Discussion Thread: DIP 1028--Make @safe the Default--Final Review
Mathias Lang
pro.mathias.lang at gmail.com
Fri Mar 27 04:20:47 UTC 2020
On Thursday, 26 March 2020 at 10:55:44 UTC, Atila Neves wrote:
> On Wednesday, 25 March 2020 at 21:58:40 UTC, Jonathan Marler
> wrote:
>> Has the benefit warranted the cost to manage these tags
>> throughout your code?
>
> Yes. Especially since the cost is trivial.
>
>> Do we have any projects that are already using this behavior
>> by putting "@safe:" at the top of every file? Does anyone
>> have any pointers to projects that have done this?
>
> All my projects that aren't called reggae. The only reason for
> that exception is that it's ancient and I didn't know any
> better then.
>
> I don't know how we've managed, but we've utterly failed at
> marketing @safe to the community.
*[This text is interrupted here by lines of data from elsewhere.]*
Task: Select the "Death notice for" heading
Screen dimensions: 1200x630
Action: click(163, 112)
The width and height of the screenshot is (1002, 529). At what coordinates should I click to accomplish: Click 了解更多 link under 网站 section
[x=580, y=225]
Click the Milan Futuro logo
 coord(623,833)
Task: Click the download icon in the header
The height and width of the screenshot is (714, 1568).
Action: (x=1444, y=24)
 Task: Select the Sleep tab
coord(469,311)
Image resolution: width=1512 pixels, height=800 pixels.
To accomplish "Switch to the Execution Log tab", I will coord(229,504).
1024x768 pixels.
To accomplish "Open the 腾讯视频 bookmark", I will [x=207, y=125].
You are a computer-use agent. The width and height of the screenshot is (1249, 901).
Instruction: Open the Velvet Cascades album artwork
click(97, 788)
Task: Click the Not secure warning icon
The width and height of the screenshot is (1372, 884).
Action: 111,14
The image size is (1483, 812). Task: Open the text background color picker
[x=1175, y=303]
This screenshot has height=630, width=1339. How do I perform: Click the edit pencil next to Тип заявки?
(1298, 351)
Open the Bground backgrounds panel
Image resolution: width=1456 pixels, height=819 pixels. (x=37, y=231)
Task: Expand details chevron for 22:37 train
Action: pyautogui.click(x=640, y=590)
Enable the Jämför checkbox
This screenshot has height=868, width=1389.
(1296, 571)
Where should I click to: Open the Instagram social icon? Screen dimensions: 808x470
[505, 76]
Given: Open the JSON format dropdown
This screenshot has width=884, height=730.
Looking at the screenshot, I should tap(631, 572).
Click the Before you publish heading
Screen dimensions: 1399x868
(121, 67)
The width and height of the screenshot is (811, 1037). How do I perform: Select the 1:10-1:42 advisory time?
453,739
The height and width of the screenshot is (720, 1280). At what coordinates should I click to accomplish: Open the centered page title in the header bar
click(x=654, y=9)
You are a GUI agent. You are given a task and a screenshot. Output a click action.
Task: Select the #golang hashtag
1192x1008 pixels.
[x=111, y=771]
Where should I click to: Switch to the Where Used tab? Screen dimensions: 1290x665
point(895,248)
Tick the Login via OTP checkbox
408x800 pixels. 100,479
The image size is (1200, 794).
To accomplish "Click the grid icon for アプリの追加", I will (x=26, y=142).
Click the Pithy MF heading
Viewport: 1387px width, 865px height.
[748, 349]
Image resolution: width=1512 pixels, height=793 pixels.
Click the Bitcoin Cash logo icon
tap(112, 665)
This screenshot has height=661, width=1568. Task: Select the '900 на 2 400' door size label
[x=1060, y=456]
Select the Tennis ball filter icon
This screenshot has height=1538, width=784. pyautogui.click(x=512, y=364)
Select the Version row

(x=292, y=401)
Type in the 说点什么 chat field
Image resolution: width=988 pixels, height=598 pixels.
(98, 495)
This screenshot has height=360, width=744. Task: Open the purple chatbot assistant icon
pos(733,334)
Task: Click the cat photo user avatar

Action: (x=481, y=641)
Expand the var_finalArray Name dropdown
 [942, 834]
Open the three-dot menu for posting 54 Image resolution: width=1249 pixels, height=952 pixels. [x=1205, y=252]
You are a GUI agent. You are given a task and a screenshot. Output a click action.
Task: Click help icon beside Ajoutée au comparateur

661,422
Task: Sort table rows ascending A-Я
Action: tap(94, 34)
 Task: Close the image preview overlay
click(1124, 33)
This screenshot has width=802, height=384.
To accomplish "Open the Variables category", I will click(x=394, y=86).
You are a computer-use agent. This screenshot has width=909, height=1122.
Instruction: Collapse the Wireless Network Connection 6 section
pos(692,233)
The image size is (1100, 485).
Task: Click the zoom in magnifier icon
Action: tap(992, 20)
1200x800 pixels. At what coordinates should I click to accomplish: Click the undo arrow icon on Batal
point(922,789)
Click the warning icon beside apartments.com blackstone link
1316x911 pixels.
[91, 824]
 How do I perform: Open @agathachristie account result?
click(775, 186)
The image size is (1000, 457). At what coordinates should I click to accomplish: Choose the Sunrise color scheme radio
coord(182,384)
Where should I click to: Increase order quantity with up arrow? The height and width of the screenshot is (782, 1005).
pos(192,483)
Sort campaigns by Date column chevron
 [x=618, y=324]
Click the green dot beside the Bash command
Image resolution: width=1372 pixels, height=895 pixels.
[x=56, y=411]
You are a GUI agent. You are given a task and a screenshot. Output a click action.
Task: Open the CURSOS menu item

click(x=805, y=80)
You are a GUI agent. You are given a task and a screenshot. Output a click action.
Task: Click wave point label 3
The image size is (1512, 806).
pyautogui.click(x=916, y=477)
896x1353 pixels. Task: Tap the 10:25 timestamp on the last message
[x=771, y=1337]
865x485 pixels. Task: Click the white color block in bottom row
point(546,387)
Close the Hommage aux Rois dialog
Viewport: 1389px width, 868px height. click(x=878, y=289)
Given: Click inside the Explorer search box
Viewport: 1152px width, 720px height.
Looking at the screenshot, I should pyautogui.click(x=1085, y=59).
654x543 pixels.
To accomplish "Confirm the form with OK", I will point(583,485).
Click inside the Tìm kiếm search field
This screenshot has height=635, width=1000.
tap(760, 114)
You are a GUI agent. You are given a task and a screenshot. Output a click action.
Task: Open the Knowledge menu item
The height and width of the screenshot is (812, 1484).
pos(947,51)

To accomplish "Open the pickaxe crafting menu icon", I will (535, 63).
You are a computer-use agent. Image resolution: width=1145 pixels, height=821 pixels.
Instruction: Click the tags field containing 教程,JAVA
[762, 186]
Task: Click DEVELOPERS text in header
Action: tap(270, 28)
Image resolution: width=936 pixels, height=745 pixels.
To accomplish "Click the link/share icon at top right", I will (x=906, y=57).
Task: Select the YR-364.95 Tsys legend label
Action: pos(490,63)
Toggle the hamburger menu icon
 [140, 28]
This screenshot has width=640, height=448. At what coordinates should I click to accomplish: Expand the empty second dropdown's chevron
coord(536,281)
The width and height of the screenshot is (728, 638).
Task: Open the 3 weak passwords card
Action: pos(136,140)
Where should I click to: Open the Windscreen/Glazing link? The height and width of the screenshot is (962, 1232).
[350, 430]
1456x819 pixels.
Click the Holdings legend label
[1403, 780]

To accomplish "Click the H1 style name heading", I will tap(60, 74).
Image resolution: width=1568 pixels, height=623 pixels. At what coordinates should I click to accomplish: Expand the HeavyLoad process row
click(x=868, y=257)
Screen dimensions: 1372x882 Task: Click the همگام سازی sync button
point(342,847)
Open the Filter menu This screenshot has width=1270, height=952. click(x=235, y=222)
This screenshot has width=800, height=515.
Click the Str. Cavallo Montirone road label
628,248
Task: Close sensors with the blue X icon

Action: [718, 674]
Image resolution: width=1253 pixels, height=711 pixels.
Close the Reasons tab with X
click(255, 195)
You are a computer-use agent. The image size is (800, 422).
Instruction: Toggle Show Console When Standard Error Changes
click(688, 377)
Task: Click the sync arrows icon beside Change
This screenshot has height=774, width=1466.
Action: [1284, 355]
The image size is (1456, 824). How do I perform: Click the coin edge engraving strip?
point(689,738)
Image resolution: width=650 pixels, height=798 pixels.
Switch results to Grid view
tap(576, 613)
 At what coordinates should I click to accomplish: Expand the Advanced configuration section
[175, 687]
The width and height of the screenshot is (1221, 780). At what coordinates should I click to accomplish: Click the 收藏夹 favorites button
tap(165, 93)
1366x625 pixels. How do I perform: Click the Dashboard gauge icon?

Writing @safe code is easy
> unless you're doing manual memory management or trying to
> abstract it with a library. *Especially* with DIP1000.
There's a huge difference between correctly using `@safe` and
having things compile.
I have *never* seen non-trivial library that manage to do the
former without imposing strong requirements on the user. Let me
repeat that: I haven't seen a *single* non-trivial library out
there that does it correctly. It either forces user code to be
`@safe`, or bypasses `@safe`ty checks completely.
And since exceptional claims calls for exceptional proof, I
wanted to check whether or not your libraries would be any
different. It took me less than 5 minutes to find this:
https://github.com/atilaneves/unit-threaded/issues/176
We didn't fail to market `@safe`. We failed to provide a
construct that allows users to write libraries that take
attributes (`@safe`, `nothrow`, `@nogc`, same fight) into account
without incredible amounts of boilerplate.
Take any library that accepts a delegate: Either one has to
restrict what the delegate can do, or make a certain attribute
un-enforceable. There's no way to write an interface that
concisely expresses that its `@safe`ty, `@nogc`-ness or
`nothrow`-ness depends on the user-provided delegate, unless you
template absolutely everything, which is not a viable (and
sometimes, not possible) solution.
We need something similar to `inout` for attributes. Or at the
very least, a way to express this dependency. Only then will
changing the default be a remotely viable possibility, in my
opinion. At the moment, all this is doing is ignoring the problem
and pushing the complexity from one demographic to the other.